Rz. 25

Der Kenntnis der Überschuldung steht die fahrlässige Unkenntnis gleich, § 1980 Abs. 2 S. 1 BGB. Fahrlässigkeit liegt insbesondere dann vor, wenn der Erbe das Aufgebotsverfahren der Nachlassgläubiger nicht beantragt, obwohl es sich ihm aufdrängte, das Vorhandensein unbekannter Nachlassverbindlichkeiten anzunehmen.
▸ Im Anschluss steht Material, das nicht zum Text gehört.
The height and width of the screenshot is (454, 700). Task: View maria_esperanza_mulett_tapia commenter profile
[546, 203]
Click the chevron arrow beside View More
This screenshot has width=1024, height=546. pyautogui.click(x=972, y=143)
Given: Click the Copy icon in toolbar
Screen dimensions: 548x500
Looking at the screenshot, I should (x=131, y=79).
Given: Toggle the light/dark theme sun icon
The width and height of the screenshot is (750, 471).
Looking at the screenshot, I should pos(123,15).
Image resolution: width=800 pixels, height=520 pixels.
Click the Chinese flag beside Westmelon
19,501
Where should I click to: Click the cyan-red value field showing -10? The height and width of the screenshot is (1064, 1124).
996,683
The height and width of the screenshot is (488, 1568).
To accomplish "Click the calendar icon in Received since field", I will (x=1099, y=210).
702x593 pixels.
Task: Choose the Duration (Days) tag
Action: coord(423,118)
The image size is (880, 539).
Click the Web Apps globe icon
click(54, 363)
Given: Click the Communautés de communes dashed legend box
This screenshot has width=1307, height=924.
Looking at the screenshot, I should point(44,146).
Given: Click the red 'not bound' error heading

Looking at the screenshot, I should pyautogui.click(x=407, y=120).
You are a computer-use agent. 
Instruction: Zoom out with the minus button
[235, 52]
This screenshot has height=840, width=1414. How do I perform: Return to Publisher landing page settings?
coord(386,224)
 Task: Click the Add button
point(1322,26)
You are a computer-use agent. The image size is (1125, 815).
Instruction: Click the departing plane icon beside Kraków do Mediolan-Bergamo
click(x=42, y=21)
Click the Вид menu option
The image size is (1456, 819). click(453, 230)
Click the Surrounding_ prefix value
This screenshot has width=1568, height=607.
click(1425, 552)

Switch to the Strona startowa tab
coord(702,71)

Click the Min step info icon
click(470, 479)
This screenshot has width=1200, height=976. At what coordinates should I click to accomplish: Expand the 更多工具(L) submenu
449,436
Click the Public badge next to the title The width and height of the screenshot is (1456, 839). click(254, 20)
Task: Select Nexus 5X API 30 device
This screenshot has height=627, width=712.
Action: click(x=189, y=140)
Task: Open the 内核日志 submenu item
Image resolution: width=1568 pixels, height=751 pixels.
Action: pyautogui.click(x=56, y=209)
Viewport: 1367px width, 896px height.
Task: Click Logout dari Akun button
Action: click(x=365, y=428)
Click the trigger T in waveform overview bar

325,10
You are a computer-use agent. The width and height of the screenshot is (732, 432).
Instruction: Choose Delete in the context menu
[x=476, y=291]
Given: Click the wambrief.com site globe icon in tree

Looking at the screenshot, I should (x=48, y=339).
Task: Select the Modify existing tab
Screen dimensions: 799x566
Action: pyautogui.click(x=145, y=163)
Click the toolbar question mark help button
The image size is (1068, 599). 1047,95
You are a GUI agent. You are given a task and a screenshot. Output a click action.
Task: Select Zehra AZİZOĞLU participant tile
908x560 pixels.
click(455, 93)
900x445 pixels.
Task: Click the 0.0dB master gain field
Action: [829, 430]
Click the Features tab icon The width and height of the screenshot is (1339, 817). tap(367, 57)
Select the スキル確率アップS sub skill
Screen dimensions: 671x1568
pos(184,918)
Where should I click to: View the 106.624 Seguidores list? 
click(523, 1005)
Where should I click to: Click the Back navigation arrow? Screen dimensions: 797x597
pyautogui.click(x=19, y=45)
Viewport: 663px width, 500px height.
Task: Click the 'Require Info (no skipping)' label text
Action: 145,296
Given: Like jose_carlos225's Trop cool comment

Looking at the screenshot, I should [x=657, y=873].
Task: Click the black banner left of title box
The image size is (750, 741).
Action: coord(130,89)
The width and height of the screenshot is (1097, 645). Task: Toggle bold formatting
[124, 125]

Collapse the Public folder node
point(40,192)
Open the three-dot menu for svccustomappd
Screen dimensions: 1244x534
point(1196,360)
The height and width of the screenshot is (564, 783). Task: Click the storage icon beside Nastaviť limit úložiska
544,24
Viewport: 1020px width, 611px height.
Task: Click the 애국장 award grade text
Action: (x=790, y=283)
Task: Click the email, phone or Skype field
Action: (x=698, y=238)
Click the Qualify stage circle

Dies ist vor allem dann gegeben, wenn sich in den Nachlassunterlagen zahlreiche Mahnungen befinden, Lastschriften mangels Rechnung zurückgegangen sind und nach dem Erbfall Rechnungen, Mahnungen u.a. eingehen. Das Aufgebotsverfahren ist jedoch nicht erforderlich, wenn die Kosten des Verfahrens gegenüber dem Nachlassbestand unverhältnismäßig hoch sind, § 1980 Abs. 2 S. 2 BGB.

 

Rz. 26

Die Kosten des Aufgebotsverfahrens steigen um die Zustellkosten bei den jeweils angegebenen potenziellen Gläubigern. Wenn Nachlässe einen Wert von etwa 10.000 EUR übersteigen und nicht mehr als 50 bekannte Gläubiger vorliegen, sind die Kosten des Aufgebotsverfahrens vertretbar. Es soll sichergestellt sein, dass der vorhandene Nachlass bei Beschränkung der Haftung auf den Nachlass den Nachlassgläubigern vollständig zur Verfügung steht; sie soll zudem die gleichmäßige Befriedigung der Gläubiger bei Dürftigkeit des Nachlasses ermöglichen.

 

Rz. 27

Der Erbe kann sich gegenüber den unbefriedigten Nachlassgläubigern schadenersatzpflichtig machen, wenn er entgegen seiner Verpflichtung nicht unverzüglich den Antrag stellt, § 1980 Abs. 1 S. 2 BGB. Die Vorschrift des § 1980 Abs. 1 S. 2 BGB ist analog auf den Nachlassverwalter, nicht jedoch auf den Nachlasspfleger und Testamentsvollstrecker anwendbar. Der Erbe bleibt also auch bei bestehender Nachlasspflegschaft oder Testamentsvollstreckung antragspflichtig. Die Vertretung der Antragspflicht der Erben ist jedoch eher theoretischer Natur, da bei angeordneter Nachlasspflegschaft bzw. Testamentsvollstreckung der Erbe nur in den seltensten Fällen einen Überblick über die Vermögenssituation hat.

 

Rz. 28

Der Umfang des Schadens richtet sich nach den §§ 249 ff. BGB,[9] bemisst sich also nach der Differenz zwischen demjenigen Betrag, den der Gläubiger tatsächlich erhalten hat, und dem, was er erhalten hätte, wenn der Antrag rechtzeitig gestellt worden wäre.[10] Der Anspruch richtet sich gegen den Erben oder Miterben als Gesamtschuldner, §§ 823 Abs. 2, 1980 Abs. 1 BGB und §§ 421 ff., 840 Abs. 1 BGB. Im Nachlassinsolvenzverfahren gehört der Schadenersatzanspruch gegenüber den Erben zur Masse, vgl. § 328 Abs. 2 InsO, und wird vom Nachlassinsolvenzverwalter geltend gemacht.[11]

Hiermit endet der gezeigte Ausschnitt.